Hallo Craterelle!
Zitat
Mein Anlass, mich mit der ganzen Thematik auseinanderzusetzen, war die Bemerkung eines Pilzfreunds, dass einer seiner Kollegen die Mykologie an den Nagel hängen wollte, weil er seine Arbeit durch die Sequenzierungen gefährdet/missachtet/entwertet sah (den genauen Wortlaut weiß ich nicht mehr, tut aber wenig zur Sache, weil ohnehin nur aus zweiter Hand).
Da läuft doch offensichtlich etwas gewaltig schief?
Ist wohl wie überall, liegt daran, wer was womit daraus macht.
Mir haben die Ergebnisse sehr geholfen beim Verstehen einiger Holzmollisien. Ich sags gleich, irgrendwelche endgültige Bewertungen anhand nur einer Sequenz ist für mich Unsinn. Da kann nämlich einiges schief laufen, und dann kommt man eben auch mal zum Ergebnis, dass der Fliegenpilz eigentlich ein Birnengitterrost ist.
In den wenigsten Fällen haben die Sequenzergebnisse meine Bestimmungen boykottiert, lediglich anders sortiert.
Also wenn man z.B. meint, dass 2 aus menschlicher Sichtweise sehr ähnliche Arten unbedingt im Bäumchen beieinanderstehen müssen, weil wir eben bisher erst wenig Unterschied gefunden haben, dann wird man manchmal überrascht.
Per Evolution sind manchmal recht gleiche (momentane) Ergebnisse rausgekommen über unterschiedliche Wege, was man dann halt im Bäumchen der Abstammungsherleitung sieht.
Als Beispiel würde mir einfallen, dass ja sehr unterschiedliche Gattungen für die Oberflächenvergrößerung der Fruchtschicht mit der Lamellenform "rumgespielt" haben.

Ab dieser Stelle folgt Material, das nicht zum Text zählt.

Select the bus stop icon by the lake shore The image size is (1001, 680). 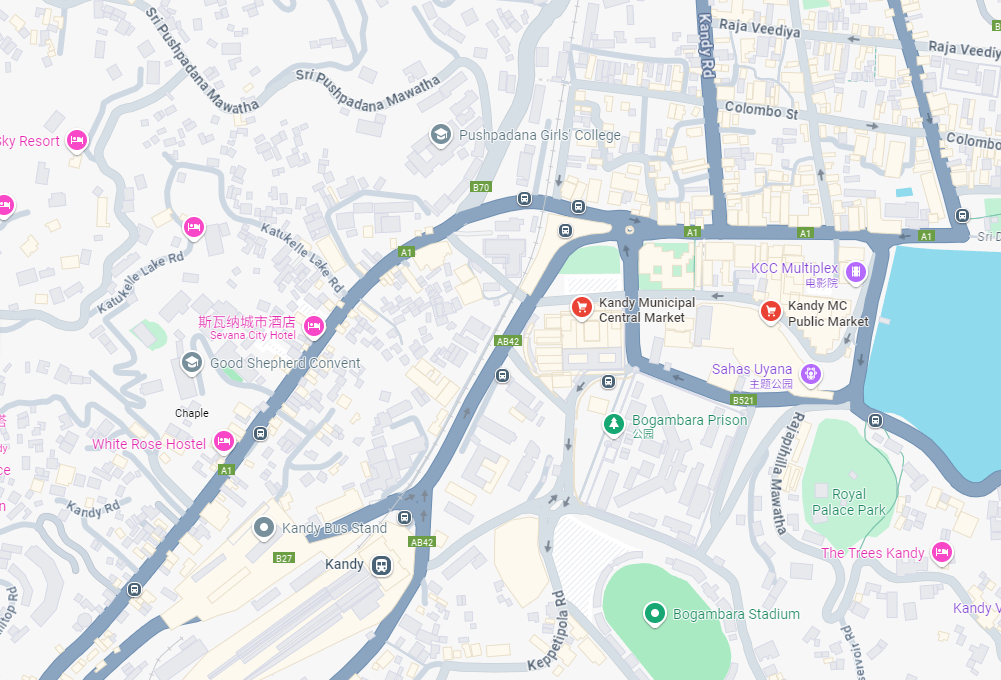pos(875,421)
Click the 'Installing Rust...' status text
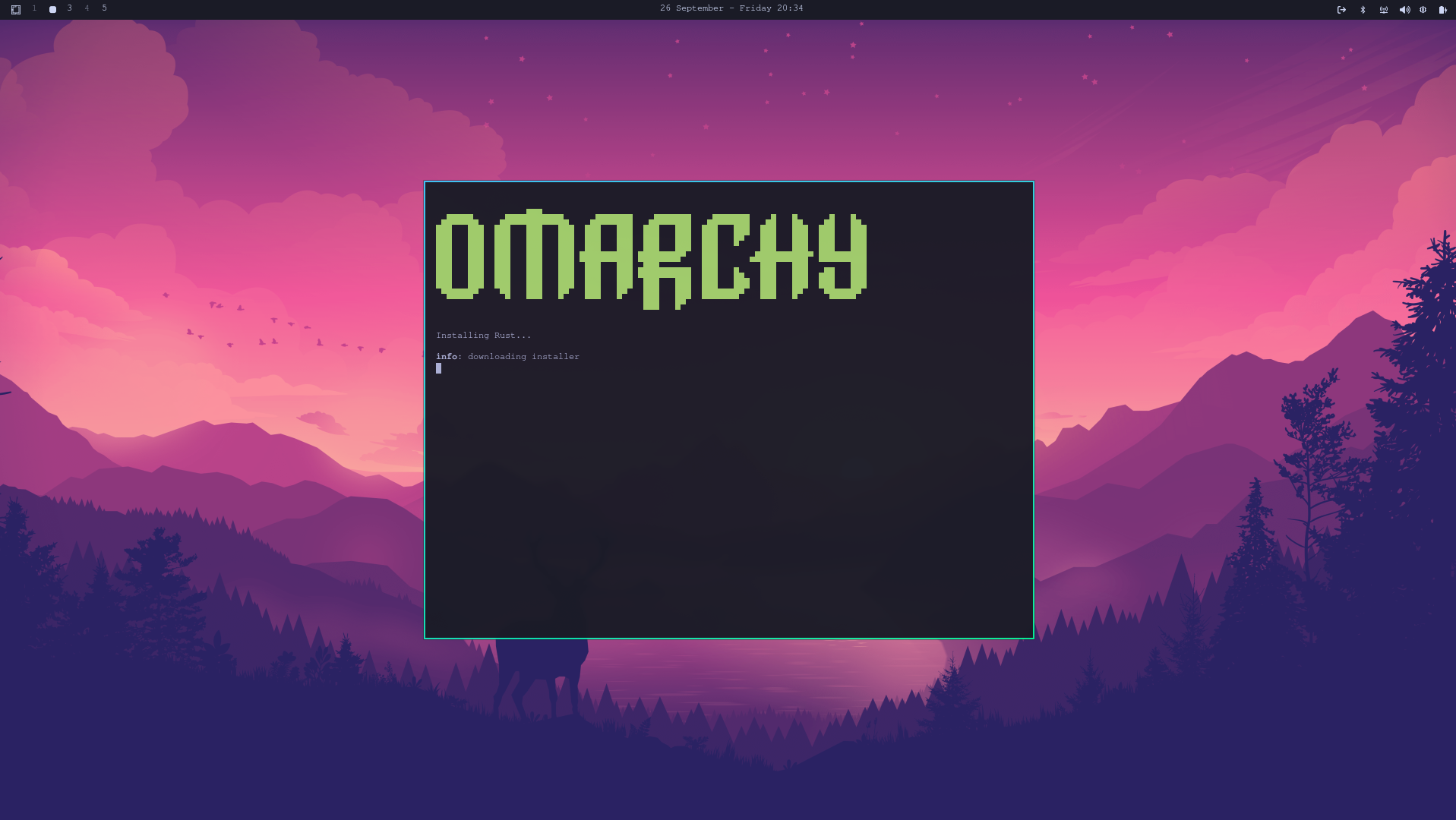 coord(483,335)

Die genauen Zusammenhänge kenne ich jetzt nicht, aber der Spaltblättling, der Speisetäubling und der Riesenschirmling sind ja nicht gerade sehr verwandte Arten.
Oder für einen Mykologischen Wenig-Auskenner (MWA) sind ja auch Pfifferling und Falscher Pfifferling fast gleich, und sollten deshalb bei einer Pilzausstellung besser nebeneinander liegen, auch wenn das entwicklungstechnisch falsch ist.
Ich glaube, das ist das, wovor man so ein bisschen Angst hat.
Als aktuelles Beispiel könnte man eben Psilocybe aufführen, die Zuwachs durch Stropharia kriegt, sich aber Deconica verabschiedet oder so ähnlich.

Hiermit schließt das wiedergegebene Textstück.